On 4/1/25 4:41 PM, Waiman Long wrote:

On 4/1/25 3:59 PM, Tejun Heo wrote:
Hello, Waiman.

On Mon, Mar 31, 2025 at 11:12:06PM -0400, Waiman Long wrote:
The problem is the RCU delay between the time a cgroup is killed and is in a
dying state and when the partition is deactivated when cpuset_css_offline()
is called. That delay can be rather lengthy depending on the current
workload.
If we don't have to do it too often, synchronize_rcu_expedited() may be
workable too. What do you think?

I don't think we ever call synchronize_rcu() in the cgroup code except for rstat flush. In fact, we didn't use to have an easy way to know if there were dying cpusets hanging around. Now we can probably use the root cgroup's nr_dying_subsys[cpuset_cgrp_id] to know if we need to use synchronize_rcu*() call to wait for it. However, I still need to check if there is any racing window that will cause us to miss it.

Sorry, I don't think I can use synchronize_rcu_expedited() as the use cases that I am seeing most often is the creation of isolated partitions running latency sensitive applications like DPDK. Using synchronize_rcu_expedited() will send IPIs to all the CPUs which may break the required latency guarantee for those applications. Just using synchronize_rcu(), however, will have unpredictable latency impacting user experience.

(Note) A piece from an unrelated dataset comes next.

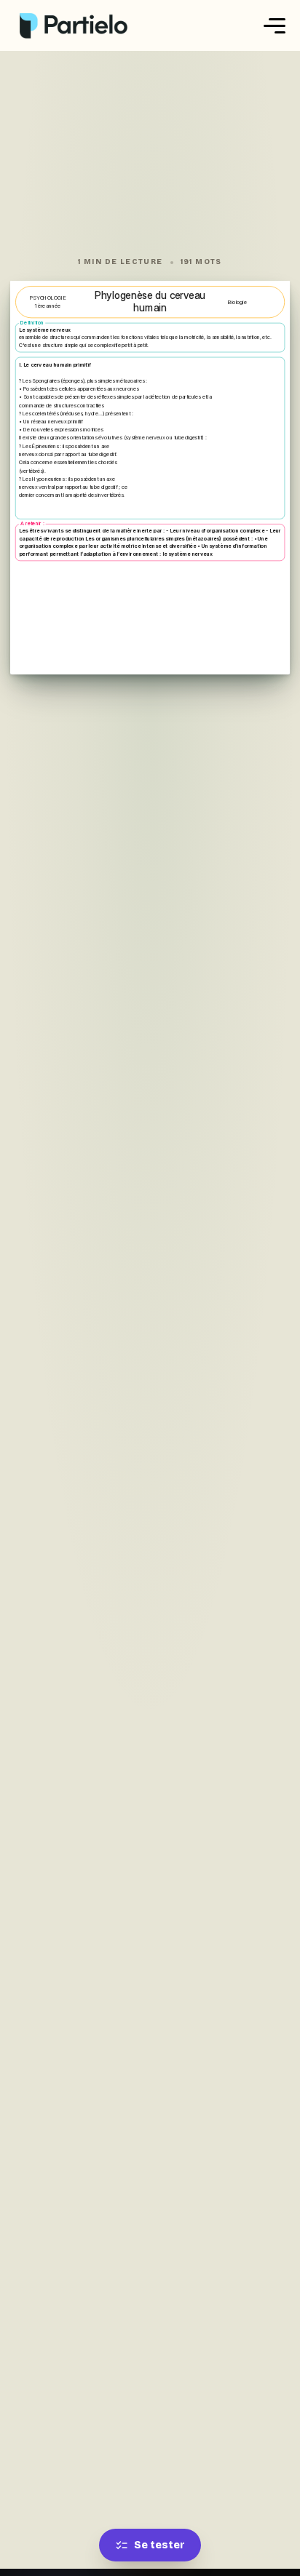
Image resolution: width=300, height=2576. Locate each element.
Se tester (159, 2545)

Another alternative that I can think of is to scan the remote partition list
for remote partition and sibling cpusets for local partition whenever some
kind of conflicts are detected when enabling a partition. When a dying
cpuset partition is detected, deactivate it immediately to resolve the
conflict. Otherwise, the dying partition will still be deactivated at
cpuset_css_offline() time.

That will be a bit more complex and I think can still get the problem solved
without adding a new method. What do you think? If you are OK with that, I
will send out a new patch later this week.
If synchronize_rcu_expedited() won't do, let's go with the original patch.
The operation does make general sense in that it's for a distinctive step in
the destruction process although I'm a bit curious why it's called before
DYING is set.

Because of the above, I still prefer either using the original patch or scanning for dying cpuset partitions in case a conflict is detected. Please let me know what you think about it.

Thanks,
Longman